The relations between China and Japan are a complex and multifaceted issue. Although they can generally be considered as problematic, there is not a unique aspect which influences them. Indeed, a multiplicity of factors conditionates the way in which they perceive (and, consequently, behave towards) each other.
For example, their historical occurrences have deeply influenced their bilateral relations.
Indeed, there still is a great antagonism between the two countries concerning some facts occurred during World War II, and the way in which these issues are differently perceived by the Japanese and Chinese public, negatively affect the resolution of such problems.
The most emblematic matter in this regard is that concerning the former Japanese prime ministerial visits to the controversial Yasukuni Shrine, which is a Shinto shrine founded by Emperor Meiji in 1869 to commemorate all those who died in service of the Empire of Japan. Nowadays, it also memorializes those who perished fighting for Japan, hence including the combatants who took part in WWII. Among those are 1068 convicted war criminals, which were also involved in the fighting in China.
Official visits to this place are frequently criticized, and in 2005 the visit of Japanese Prime Minister Junichiro Koizumi led to the cancelation of the scheduled visit of Japanese Foreign Minister Nobutaka Machimura in Beijing.
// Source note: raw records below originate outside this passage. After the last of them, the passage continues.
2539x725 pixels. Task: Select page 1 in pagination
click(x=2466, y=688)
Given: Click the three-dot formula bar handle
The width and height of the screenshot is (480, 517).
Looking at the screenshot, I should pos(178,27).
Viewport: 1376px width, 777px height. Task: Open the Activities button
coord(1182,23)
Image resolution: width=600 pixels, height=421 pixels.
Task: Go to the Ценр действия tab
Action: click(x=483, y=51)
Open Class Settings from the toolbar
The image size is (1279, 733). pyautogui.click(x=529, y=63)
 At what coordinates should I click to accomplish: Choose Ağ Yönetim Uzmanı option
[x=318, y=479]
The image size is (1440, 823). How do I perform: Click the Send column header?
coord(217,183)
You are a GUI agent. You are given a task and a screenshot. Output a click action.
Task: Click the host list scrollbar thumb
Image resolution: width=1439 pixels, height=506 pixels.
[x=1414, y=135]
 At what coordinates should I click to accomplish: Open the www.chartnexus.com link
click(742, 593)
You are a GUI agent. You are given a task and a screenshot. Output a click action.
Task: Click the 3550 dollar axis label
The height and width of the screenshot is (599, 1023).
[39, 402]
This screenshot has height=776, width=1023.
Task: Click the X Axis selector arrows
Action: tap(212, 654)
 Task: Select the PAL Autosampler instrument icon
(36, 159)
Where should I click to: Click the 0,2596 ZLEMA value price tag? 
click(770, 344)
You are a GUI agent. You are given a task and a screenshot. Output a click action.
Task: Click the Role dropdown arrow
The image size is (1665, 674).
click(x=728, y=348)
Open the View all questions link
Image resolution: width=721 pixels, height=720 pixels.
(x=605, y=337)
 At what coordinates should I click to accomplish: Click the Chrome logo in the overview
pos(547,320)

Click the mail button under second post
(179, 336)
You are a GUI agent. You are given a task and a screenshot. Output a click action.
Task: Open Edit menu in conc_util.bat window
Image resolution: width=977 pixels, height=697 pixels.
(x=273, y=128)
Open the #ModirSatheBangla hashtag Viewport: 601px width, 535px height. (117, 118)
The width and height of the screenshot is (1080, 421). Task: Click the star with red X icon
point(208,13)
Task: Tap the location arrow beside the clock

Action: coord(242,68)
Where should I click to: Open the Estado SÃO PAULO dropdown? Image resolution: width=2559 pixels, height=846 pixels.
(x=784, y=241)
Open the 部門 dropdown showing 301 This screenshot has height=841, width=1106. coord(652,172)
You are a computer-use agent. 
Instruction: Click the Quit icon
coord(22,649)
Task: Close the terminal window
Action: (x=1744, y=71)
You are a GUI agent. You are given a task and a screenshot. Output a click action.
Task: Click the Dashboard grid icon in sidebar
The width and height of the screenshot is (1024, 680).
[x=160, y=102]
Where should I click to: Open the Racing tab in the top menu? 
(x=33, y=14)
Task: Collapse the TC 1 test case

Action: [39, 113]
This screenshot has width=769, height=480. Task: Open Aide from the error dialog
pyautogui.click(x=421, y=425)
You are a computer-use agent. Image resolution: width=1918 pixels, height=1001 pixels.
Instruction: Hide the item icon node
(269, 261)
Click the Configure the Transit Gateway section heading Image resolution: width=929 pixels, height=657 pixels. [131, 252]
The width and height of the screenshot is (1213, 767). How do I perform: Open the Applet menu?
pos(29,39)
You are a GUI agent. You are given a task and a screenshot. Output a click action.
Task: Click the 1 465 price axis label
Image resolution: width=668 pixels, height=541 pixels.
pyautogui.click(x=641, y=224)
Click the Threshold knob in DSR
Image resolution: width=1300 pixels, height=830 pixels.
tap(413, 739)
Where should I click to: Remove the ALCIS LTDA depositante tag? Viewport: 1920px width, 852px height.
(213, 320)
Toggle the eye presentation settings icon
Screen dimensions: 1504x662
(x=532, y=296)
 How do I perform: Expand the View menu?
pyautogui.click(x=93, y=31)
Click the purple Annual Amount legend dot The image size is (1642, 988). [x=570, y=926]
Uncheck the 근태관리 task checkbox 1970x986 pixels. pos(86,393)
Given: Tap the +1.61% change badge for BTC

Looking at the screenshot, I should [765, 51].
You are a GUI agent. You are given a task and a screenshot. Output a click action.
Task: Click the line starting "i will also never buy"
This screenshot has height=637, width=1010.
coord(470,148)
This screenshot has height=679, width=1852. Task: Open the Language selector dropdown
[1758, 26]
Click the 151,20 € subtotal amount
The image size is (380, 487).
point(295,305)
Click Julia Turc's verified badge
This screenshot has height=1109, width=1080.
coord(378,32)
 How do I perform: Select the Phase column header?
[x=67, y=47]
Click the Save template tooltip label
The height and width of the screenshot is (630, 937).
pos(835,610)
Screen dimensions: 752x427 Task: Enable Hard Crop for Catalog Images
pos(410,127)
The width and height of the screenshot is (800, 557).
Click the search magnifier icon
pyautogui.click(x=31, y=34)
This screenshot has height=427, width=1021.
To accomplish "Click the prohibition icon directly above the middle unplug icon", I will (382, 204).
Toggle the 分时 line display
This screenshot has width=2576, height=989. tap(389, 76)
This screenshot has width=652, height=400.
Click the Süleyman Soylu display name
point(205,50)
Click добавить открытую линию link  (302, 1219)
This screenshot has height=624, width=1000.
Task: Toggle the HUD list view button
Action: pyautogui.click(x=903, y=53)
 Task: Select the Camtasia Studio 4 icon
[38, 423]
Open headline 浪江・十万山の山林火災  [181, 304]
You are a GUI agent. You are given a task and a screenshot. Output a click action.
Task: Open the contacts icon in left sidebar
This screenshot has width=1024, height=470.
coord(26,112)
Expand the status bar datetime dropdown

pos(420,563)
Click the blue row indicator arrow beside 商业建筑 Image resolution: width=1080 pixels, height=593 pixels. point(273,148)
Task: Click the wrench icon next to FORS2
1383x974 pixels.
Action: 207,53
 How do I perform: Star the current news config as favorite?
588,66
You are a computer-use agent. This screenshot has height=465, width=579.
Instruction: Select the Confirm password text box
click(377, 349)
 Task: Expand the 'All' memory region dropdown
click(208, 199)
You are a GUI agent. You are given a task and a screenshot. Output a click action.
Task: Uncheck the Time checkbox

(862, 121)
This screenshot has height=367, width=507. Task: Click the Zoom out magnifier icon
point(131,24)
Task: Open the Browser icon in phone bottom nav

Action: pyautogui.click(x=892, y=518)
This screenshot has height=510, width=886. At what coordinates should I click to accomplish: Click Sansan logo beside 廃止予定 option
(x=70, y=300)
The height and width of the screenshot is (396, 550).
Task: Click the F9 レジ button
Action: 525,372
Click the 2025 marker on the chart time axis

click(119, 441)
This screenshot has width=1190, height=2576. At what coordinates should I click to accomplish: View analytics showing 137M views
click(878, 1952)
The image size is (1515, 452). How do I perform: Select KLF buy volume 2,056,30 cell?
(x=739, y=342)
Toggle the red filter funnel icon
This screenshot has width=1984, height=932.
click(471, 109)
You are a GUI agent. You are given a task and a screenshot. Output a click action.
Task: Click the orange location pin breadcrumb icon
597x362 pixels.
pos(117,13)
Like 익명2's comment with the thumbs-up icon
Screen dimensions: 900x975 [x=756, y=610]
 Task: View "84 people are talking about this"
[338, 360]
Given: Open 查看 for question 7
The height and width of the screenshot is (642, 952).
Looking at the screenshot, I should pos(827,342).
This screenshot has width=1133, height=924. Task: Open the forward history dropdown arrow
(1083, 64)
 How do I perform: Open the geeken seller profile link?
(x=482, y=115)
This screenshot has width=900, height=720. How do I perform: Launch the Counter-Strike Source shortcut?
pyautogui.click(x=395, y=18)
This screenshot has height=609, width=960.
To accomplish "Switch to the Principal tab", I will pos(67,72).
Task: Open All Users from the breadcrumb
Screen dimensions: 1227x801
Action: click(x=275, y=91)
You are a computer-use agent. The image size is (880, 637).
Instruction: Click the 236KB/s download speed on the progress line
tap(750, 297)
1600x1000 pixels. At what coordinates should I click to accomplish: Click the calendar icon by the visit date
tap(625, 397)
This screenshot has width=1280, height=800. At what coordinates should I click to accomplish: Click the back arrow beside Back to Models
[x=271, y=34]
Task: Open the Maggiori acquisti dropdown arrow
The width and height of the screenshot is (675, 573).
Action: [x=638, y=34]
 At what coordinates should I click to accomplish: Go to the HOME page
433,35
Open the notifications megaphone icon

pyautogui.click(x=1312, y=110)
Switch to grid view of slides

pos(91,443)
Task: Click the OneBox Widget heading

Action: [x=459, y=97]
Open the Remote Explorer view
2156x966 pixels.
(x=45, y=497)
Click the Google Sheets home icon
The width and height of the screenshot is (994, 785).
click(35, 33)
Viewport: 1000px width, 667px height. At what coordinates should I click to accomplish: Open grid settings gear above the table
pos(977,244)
The current Prime Minister, Shinzo Abe, visited the Yasukuni Shrine in 2013, during his second mandate as Prime Minister. This occurrence caused the resentful reaction from China and South Korea, which are contrary to the glorification of such a monument, since it is perceived as celebrating Japan’s past colonial exploitation and war criminals.
Other key issues are the revision of Japanese history textbooks, the Nanjing massacre and the implication of the so-called “comfort women” by Japanese soldiers in the event of the invasion of new territories.
What China perceives is that Japan has not sufficiently apologized for its past attacks towards it, while the greatest part of Japanese public considers having enough apologized. [Gustafsson Karl, 2016]
We should keep in mind that the public opinion conditionates the way in which leaders express themselves, and the statement which Prime Minister Shinzo Abe made in the event of the 70th anniversary of the end of WWII is a clear example of this. Although he expressed sentiments of sadness and repentance for the war, he specified that “Japan has repeatedly expressed the feelings of deep remorse and heartfelt apology for its actions during the war” and “In Japan, the postwar generations now exceed eighty per cent of its population. We must not let our children, grandchildren, and even further generations to come, who have nothing to do with that war, be predestined to apologize.” [Shinzo Abe, 2015]
A widespread opinion among the Japanese public is that China “educates” its people towards an anti-Japanese feeling, and this leads to a difficulty in fixing the historical issues.
But history is not the unique factor which negatively influences the relations among the two countries; geopolitical factors should be taken into consideration too.
First of all, we should not forget the North Korean issue, which creates a great division between Japan and China; the difference of perspectives on the problem resulted particularly evident in the context of the Six Party Talks. On that occasion, China assumed a softer posture towards North Korea, while Japan would have preferred harsher solutions, since its behavior was influenced by the issue of abduction of Japanese citizens by North Korean agents.
The North Korean threat is one of the causes which are more frequently appealed for a constitutional change and rearmament of Japan, and should this happen, it might cause new diplomatic tensions between China and Japan.
Another issue which has caused diplomatic tensions is the dispute concerning the possession of the Senkaku Islands. This is a group of eight small, uninhabited islands, which are close to rich fishing grounds and oil and gas reserves. The archipelago theoretically belongs to Japan, but the rights on this territory are also claimed by China and Taiwan. The Senkaku Islands issue led to moments of great tension between China and Japan, as for example in the period 2012-2013, when China started frequently sending its government vessels into Japan’s territorial waters around the islets as well as into the contiguous zone to demonstrate its claim over the Senkakus.
However, in last years, China and Japan have recognized the necessity to improve their bilateral relations; in the event of the G20 summit in Germany in July 2017, both Chinese President Xi Jinping and Japanese Prime Minister Shinzo Abe stated the importance of a collaboration between the two countries.
A sector of strict interdependence and liaison between the two countries is the economic one; indeed, China is Japan’s largest trading partner and its biggest source of foreign visitors. At the same time, Japan is an important source of foreign direct investment and manufacturing expertise for China.
Hence, the two countries are narrowly interconnected at an economic level, but they are also challengers in gaining a predominant position in the East-Asian context, and this rivalry has frequently stood out for reasons ranging from the historical, to the diplomatic, to the geopolitical level.